Key metrics to monitor:

  • total_reward: Average reward across all reward functions, indicating overall model performance
  • total_reward_std: Standard deviation of rewards, measuring performance stability and consistency
  • Individual reward function trends: Track progress of each reward component separately
  • Version-specific performance: Compare metrics across different model versions

Look for these positive indicators:

  • Steady upward trends in reward scores, showing continuous improvement
  • Decreasing variance in rewards over time, indicating more stable performance
  • Format rewards improving before task rewards, suggesting proper learning progression
  • Consistent progress across model versions, demonstrating reliable training

Using Reward Logs

The Reward Logs tab helps:

  • Monitor training metrics and reward trends over time
  • Debug reward function behavior using detailed logging and print statements
  • Track and troubleshoot API response times and error rates
  • Analyze periods of stagnant reward scores to identify potential issues

Analyzing Completions

The Completions tab provides powerful analysis capabilities:

  • Side-by-side comparison of model outputs across training iterations
  • Detailed reward score breakdowns for each completion
  • Visual progress tracking of model improvements over time
  • Detection of potential reward hacking attempts

Common Challenges

  1. Training Issues:

    • Unstable or flat rewards: Monitor reward trends and adjust learning rate
    • Slow convergence: Consider increasing batch size or simplifying reward criteria
    • Quality regression: Check for reward hacking and adjust reward function weights
    • Reward hacking: Implement reward shaping and validation checks
  2. Implementation Problems:

    • Complex reward calculations: Break down into smaller, testable components
    • Integration issues: Use proper error handling and logging
    • API timeouts: Implement retry logic and fallback mechanisms
  3. Reward Function Issues:

    • Non-numeric returns: Ensure all reward functions return float values
    • Inconsistent scoring: Standardize scoring ranges and normalize outputs
    • Missing error handling: Add try-catch blocks and default values
    • Slow computation: Optimize calculations and cache results when possible

Frequently Asked Questions

How many training steps should I use?

We recommend starting with at least 200 steps. Most models show clear improvements after 40-50 steps, but the optimal number depends on:

  • Dataset size and complexity
  • Number of reward functions
  • Base model size
  • Task difficulty

What if my rewards are not improving?

If rewards aren’t improving after 50 or 100 steps:

  1. Check reward function implementation
  2. Verify training data quality
  3. Consider simplifying reward criteria

Can I use external APIs in reward functions?

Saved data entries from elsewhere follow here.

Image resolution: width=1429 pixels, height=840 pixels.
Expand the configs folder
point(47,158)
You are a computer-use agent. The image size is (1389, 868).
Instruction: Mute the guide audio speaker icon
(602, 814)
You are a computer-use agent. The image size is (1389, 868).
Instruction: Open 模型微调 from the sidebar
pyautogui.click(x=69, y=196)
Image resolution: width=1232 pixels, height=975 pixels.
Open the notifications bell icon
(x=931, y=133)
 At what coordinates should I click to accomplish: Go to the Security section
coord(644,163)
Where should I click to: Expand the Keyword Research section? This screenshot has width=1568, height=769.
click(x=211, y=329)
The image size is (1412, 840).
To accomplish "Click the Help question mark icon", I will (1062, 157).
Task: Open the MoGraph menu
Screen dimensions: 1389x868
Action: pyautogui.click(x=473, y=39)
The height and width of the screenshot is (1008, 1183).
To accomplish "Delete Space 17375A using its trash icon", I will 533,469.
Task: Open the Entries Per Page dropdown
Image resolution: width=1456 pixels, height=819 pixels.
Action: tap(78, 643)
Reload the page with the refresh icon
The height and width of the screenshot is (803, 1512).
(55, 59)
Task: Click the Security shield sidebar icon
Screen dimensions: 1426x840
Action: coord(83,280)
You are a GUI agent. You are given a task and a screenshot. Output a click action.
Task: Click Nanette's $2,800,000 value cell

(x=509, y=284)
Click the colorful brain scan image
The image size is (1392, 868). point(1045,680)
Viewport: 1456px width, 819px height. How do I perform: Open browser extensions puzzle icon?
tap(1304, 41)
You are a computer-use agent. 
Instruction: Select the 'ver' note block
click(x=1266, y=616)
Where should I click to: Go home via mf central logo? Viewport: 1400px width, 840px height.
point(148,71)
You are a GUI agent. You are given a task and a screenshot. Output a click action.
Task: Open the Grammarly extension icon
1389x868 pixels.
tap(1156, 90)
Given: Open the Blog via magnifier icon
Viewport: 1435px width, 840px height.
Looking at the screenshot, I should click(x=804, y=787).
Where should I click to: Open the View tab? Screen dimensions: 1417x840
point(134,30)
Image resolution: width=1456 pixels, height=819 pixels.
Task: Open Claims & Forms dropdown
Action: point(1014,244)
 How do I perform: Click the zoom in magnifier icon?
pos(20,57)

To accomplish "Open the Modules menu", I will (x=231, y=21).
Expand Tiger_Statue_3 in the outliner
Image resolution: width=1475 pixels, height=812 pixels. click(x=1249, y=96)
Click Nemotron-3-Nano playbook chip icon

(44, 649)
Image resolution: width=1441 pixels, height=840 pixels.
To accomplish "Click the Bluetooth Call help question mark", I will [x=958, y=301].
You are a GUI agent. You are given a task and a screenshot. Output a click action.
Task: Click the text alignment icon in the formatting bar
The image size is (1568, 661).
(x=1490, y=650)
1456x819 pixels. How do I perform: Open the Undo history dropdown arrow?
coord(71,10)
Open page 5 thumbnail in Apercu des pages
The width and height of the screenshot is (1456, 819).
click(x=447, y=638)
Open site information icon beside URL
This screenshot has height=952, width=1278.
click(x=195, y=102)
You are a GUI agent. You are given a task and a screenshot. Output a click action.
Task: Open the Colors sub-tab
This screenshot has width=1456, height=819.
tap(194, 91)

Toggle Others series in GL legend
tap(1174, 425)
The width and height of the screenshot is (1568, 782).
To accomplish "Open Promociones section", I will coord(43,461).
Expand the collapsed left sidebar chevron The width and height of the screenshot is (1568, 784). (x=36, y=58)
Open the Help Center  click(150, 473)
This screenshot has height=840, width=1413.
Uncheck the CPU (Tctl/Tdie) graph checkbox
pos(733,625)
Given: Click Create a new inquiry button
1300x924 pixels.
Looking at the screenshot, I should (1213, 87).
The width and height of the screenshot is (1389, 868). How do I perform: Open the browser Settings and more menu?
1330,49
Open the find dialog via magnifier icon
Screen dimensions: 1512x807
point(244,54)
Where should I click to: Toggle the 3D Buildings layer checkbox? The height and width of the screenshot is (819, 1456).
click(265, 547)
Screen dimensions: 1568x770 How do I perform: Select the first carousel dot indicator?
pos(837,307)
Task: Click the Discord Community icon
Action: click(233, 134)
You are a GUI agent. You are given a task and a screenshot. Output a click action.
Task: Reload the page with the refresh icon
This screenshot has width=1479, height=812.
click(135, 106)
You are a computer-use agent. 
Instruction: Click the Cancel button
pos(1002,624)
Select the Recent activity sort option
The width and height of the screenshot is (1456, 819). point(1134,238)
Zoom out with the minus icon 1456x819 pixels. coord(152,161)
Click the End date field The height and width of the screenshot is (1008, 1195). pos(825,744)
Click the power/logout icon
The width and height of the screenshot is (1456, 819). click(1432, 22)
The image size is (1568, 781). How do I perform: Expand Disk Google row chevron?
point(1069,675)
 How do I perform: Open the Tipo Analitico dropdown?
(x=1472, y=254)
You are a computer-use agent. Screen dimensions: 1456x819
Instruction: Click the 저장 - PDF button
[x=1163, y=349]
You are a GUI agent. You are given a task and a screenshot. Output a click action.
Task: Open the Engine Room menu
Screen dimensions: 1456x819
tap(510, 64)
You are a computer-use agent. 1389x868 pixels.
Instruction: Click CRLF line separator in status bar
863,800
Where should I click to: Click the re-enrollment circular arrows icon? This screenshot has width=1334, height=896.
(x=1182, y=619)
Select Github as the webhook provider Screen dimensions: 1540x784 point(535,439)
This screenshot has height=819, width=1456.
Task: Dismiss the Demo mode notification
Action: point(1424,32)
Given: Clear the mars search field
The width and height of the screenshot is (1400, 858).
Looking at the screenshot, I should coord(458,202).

Yes! Here are some common considerations to keep in mind:

  • API costs and rate limits (e.g., OpenAI, Anthropic, etc.):

    • Monitor usage to stay within your budget
  • Robust error handling

    • Implement exponential backoff for retries
    • Add comprehensive logging for debugging
    • Handle various failure modes gracefully
  • Fallback mechanisms

    • Maintain local alternatives for critical functions
    • Define sensible default scores for failures

We recommend using scores between 0 and 1:

  • 0: Completely incorrect
  • 0.1-0.9: Partial credit
  • 1.0: Perfect response

This range helps:

  • Provide clear learning signals
  • Enable reward combination

Can I update reward functions during training?

Yes, you can modify reward functions while training:

  1. Get current config using pb.adapters.get_config()
  2. Update the reward function
  3. Apply changes with pb.adapters.update_config()
# Get current config
cfg = pb.adapters.get_config("myrepo/1")

# Update existing or add new functions
cfg.reward_fns["my_reward"] = my_reward_function_v2

# Apply updates
pb.adapters.update_config("myrepo/1", cfg)

Any updates to reward functions will be applied to the next training step. This is particularly useful when the model starts to converge and you want to provide more nuanced feedback to the model.

Note that significant changes to reward functions may impact training stability.

What if my model is “reward hacking”?

If the model finds unintended ways to maximize rewards (reward hacking):

  1. Add validation checks for input/output quality
  2. Implement penalties for suspicious patterns
  3. Update reward functions to discourage exploitation
  4. Use multiple reward criteria to prevent single-metric optimization
  5. Review edge cases and boundary conditions
  6. Use partial credit scoring for better learning signals

Do the rewards need to be binary?

No! You can write more intricate reward functions that return a score between 0 and 1 (such as for similarity scores or partial credit scoring). You can take a look at section 4.1 of our blog post here for an example.

In fact, adding partial credit for partially correct responses can help models learn tasks more effectively. While binary rewards (0 or 1) are simpler to implement initially, they provide limited signal for the model to learn from. If you notice your model is learning slowly with binary rewards, consider updating your reward functions to incorporate partial credit. This gives the model directional feedback on how close it is to the correct solution, creating a smoother learning gradient.

For example, in a math problem, you might give 0.5 points for getting the approach right even if the final answer is wrong, or in a code generation task, award points for correct syntax even if the algorithm is not optimal.

What if I need to use an external library in my reward function?

You can import any libraries in your reward function. However, please note that the import must be inside the function definition. If external packages need to be installed for your reward functions to work, you can specify them as follows:

from predibase import RewardFunctionsConfig, RewardFunctionsRuntimeConfig

def my_reward_function(prompt, completion, example) -> float:
    import my_pkg
    return my_pkg.score(...)

cfg = RewardFunctionsConfig(
    runtime=RewardFunctionsRuntimeConfig(
        packages=[
            "mypkg", # Add any packages you need here
        ]
    ),
    functions={
        "my_reward": my_reward_function,
    },

This may be useful for reward functions that involve using an LLM-as-a-judge and are called via the OpenAI client library. Other examples include using specialized NLP libraries like spaCy for text analysis, scientific computing packages like NumPy for mathematical scoring, or external APIs for checking code execution results.

How do I pass additional columns to my reward functions?

You can add additional columns to your dataset beyond the prompt column. These columns will be passed to your reward functions in the example argument as a dictionary with the key being the column name and the value being the column value.

Please note that all values in the example dictionary are strings, so you will need to convert them to the appropriate type depending on your use case. See more about data types in the next section.

What data types are supported in the example dictionary?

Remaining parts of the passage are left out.